論 考

ウクライナ危機

 23日、プーチン氏は、「ロシアの国益と安全保障に交渉の余地はない」と語った。欧米とウクライナ政府のしっかりした合意がない事態で、まさに押せ押せ、意気軒高である。

 ミンスク合意を足場に交渉を展開しようと、マクロン・ショルツ氏が動き、その仲介が奏功したかに見えたが、欧米・ウクライナの足並みが揃っていないと見て、プーチン氏がさらに一歩踏み出した。ミンスク合意は吹っ飛んだ。

 ロシア国民も、欧米の新たな制裁と軍事的緊張の高まりを懸念している。今回の騒動で、プーチン氏の支持率が上がるかどうかは疑問だという見方もある。

 ロシアが、もし本格的侵攻を開始すればウクライナは大混乱に陥る。すでにウクライナ経済は深刻である。

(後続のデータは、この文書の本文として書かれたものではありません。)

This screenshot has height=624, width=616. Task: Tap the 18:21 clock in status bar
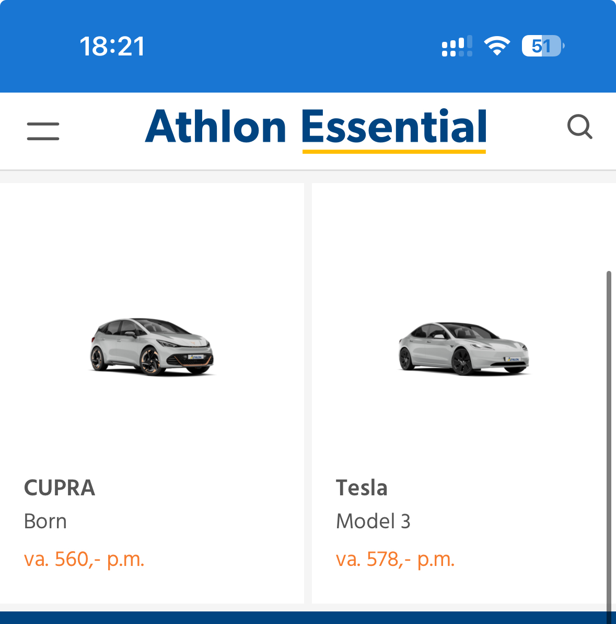click(112, 46)
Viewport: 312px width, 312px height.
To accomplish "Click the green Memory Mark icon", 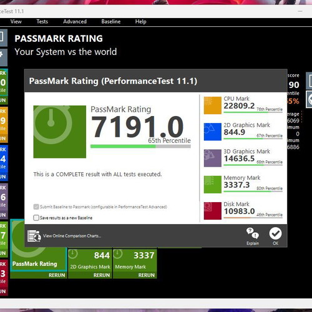I will click(212, 185).
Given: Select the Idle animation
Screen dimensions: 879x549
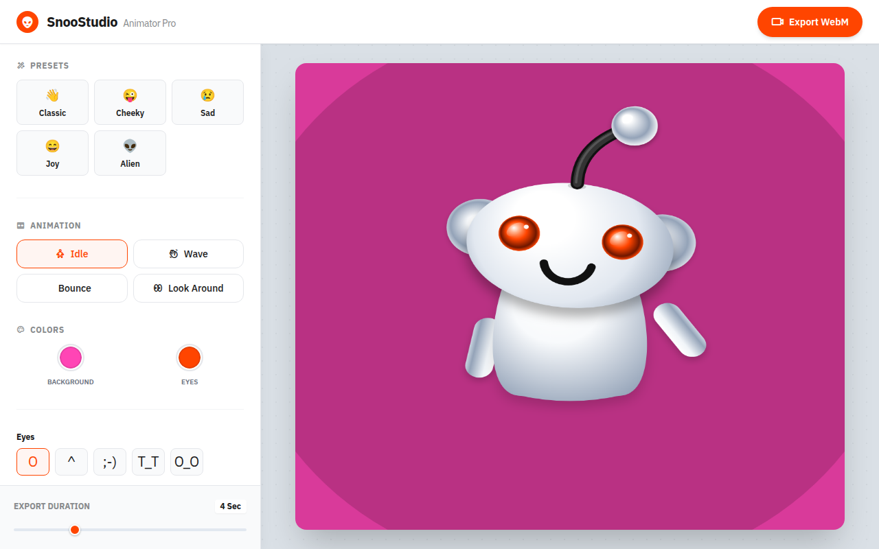Looking at the screenshot, I should (72, 254).
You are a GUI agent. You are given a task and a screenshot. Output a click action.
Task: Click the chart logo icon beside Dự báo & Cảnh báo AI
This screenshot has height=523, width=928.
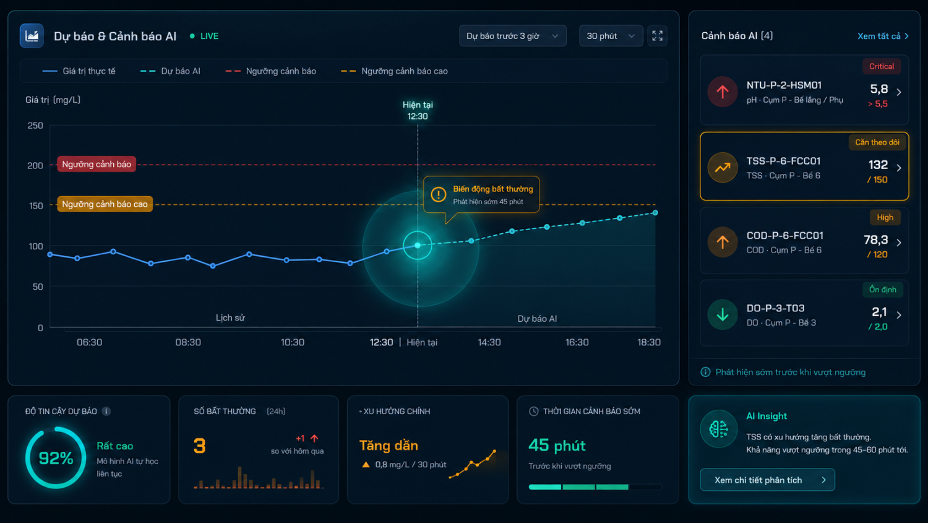tap(32, 36)
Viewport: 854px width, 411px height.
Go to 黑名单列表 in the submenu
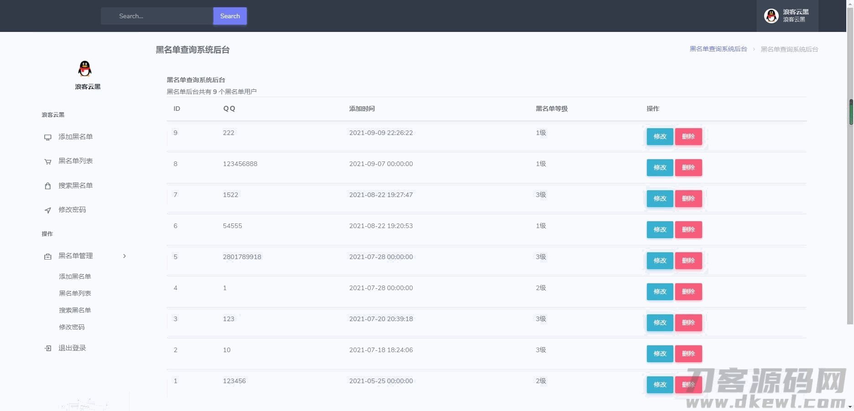[75, 293]
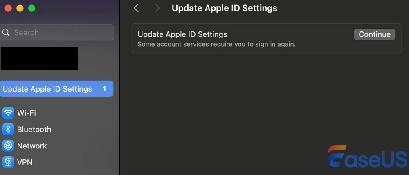Screen dimensions: 409x175
Task: Click into the Search input field
Action: [61, 33]
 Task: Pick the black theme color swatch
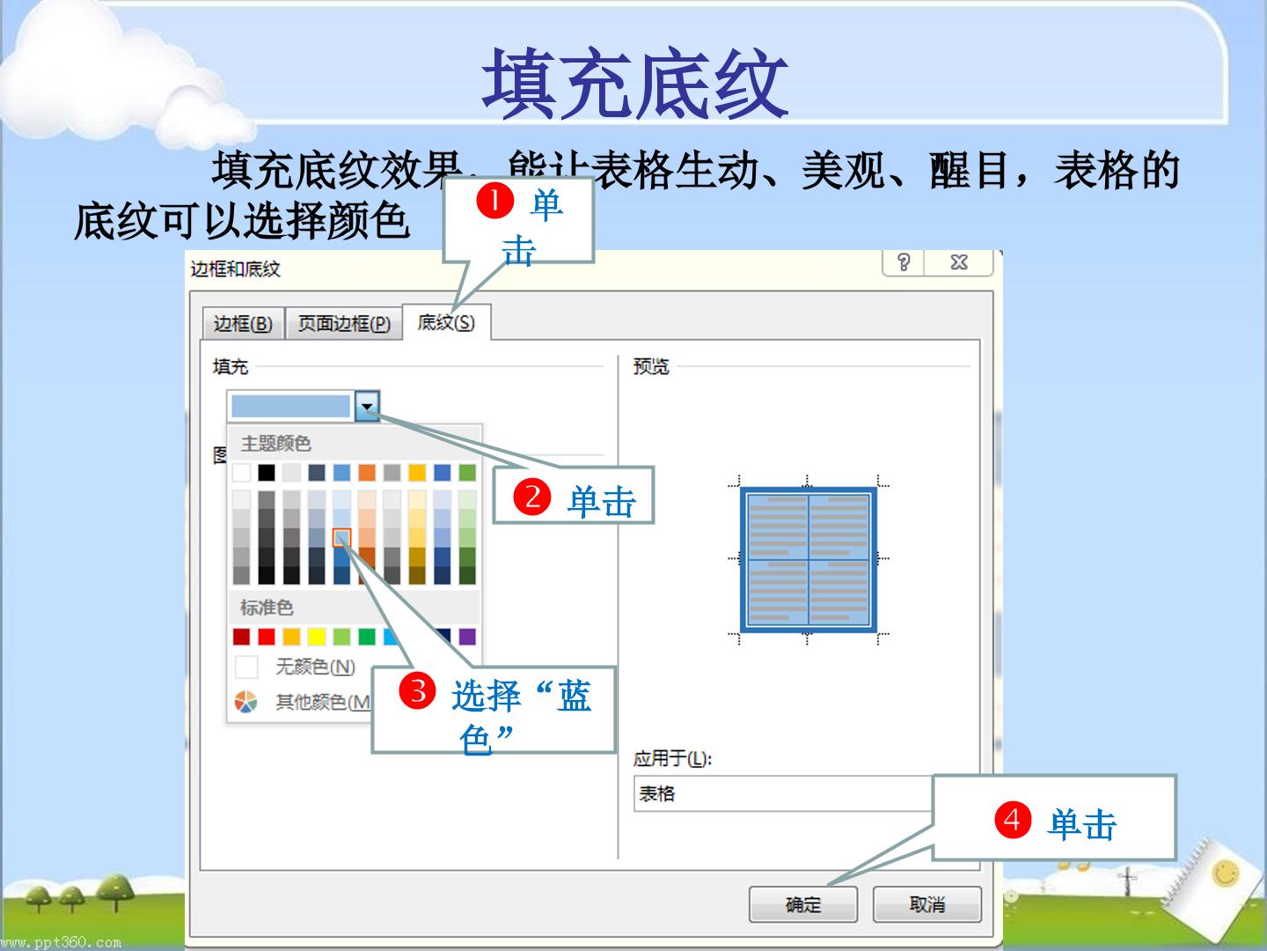pyautogui.click(x=266, y=473)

 米国民は、ウクライナ問題への関与について消極的である。米国が、本気でウクライナ問題に取り組む意思があるかどうかも疑わしい。

 この段階で理性的に対処するには、ウクライナのナショナリストによる軍事組織が暴発しないように、欧州のフランス・ドイツとウクライナ政府が態勢を立て直し、対ロ交渉の舞台を再構築するのが最善だ。

 軍事力と経済制裁が導くのは戦争でしかない。